**Requirement**. Count how many lines below include the string "computer", and give that number without anything else.

-- Opening Marker --

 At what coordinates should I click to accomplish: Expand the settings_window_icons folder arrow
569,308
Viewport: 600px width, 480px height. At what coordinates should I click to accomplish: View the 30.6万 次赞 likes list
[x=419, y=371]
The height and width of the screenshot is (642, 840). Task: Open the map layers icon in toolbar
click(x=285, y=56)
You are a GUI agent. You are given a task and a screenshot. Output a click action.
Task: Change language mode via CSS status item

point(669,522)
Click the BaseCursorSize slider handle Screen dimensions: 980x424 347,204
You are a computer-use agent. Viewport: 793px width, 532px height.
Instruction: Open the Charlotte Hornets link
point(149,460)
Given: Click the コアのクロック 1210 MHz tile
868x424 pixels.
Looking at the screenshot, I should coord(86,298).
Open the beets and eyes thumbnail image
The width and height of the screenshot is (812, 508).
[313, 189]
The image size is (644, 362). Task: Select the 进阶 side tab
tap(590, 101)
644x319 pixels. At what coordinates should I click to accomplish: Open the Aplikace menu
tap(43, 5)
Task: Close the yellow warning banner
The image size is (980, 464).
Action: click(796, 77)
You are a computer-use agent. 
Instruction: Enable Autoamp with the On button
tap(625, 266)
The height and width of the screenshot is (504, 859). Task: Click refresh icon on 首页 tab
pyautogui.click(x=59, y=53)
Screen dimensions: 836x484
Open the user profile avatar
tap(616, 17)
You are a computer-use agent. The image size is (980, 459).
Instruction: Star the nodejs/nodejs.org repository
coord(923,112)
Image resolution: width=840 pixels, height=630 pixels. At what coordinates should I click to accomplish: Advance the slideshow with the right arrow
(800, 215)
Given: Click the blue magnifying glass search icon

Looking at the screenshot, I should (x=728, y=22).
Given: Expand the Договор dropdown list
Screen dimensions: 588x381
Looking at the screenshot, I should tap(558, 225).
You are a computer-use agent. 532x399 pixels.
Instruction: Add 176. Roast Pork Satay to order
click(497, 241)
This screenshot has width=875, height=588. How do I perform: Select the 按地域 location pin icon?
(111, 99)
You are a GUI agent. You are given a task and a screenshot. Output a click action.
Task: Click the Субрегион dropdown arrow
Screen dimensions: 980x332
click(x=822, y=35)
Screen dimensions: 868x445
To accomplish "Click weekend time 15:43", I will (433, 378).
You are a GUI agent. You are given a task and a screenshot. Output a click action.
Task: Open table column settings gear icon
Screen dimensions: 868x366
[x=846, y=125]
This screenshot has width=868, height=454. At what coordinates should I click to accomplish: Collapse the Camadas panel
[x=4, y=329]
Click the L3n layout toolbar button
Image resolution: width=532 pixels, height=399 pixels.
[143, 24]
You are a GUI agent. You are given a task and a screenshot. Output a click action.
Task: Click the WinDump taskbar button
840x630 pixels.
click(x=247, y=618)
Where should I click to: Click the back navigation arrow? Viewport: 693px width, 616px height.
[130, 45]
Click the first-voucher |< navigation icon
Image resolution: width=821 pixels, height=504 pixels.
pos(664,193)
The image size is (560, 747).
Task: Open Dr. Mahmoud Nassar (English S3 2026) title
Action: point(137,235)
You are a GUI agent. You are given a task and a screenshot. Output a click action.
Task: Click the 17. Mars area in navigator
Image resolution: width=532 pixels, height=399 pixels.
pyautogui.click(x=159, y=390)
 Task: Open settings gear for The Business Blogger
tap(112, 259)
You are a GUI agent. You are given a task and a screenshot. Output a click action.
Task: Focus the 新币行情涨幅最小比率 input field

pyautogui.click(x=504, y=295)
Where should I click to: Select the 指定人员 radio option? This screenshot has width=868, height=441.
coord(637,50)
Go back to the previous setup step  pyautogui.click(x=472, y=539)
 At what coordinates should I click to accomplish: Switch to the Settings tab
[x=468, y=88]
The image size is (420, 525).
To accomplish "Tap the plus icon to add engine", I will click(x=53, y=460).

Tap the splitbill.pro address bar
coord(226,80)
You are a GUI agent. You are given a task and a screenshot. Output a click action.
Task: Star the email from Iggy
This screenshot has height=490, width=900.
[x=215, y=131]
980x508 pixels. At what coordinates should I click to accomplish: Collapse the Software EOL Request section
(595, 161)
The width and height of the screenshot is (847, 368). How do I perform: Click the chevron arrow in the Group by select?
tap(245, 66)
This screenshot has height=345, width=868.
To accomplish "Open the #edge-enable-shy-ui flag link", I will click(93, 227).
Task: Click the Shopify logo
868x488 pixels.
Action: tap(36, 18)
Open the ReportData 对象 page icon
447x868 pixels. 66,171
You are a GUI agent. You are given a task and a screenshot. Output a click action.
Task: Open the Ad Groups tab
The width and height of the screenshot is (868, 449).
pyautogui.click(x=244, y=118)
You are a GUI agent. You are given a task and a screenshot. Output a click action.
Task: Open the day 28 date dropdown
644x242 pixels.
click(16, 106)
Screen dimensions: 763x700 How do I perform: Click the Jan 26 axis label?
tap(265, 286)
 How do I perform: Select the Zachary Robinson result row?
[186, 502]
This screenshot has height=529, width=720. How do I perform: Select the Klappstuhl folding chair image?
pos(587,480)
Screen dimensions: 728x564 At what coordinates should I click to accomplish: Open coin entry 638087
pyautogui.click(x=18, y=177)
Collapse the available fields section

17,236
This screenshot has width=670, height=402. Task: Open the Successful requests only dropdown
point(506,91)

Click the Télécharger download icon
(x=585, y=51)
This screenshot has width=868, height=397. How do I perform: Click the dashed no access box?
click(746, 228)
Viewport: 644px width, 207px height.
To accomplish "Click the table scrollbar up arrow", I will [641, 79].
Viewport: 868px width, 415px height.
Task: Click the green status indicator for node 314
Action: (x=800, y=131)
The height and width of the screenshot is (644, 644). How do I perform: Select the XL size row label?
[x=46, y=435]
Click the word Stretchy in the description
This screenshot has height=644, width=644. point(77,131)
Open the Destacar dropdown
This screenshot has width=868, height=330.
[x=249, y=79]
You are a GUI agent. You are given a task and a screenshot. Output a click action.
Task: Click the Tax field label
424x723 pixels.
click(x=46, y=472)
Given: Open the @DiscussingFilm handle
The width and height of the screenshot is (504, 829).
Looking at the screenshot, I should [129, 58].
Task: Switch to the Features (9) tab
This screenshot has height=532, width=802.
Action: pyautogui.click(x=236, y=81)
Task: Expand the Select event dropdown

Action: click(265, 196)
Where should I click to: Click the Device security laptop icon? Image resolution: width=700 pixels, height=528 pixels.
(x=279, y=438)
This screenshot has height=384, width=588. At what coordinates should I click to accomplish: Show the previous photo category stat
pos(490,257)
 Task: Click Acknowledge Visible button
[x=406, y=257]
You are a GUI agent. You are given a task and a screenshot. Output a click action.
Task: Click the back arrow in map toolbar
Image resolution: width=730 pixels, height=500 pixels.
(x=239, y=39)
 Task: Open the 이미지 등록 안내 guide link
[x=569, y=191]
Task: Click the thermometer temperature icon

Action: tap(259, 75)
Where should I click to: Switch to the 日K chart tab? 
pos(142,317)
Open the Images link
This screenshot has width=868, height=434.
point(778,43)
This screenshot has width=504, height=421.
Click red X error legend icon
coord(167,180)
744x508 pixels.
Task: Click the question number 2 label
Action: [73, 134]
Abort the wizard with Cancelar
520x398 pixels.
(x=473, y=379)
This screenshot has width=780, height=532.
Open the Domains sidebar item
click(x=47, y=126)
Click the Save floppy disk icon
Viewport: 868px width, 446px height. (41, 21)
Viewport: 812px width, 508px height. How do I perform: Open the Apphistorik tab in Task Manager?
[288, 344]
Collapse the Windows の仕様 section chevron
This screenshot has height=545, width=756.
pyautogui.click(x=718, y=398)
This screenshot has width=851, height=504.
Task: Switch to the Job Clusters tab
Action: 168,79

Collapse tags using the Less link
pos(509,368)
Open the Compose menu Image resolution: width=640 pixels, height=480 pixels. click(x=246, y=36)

-- Closing Marker --

**Task solution**. 4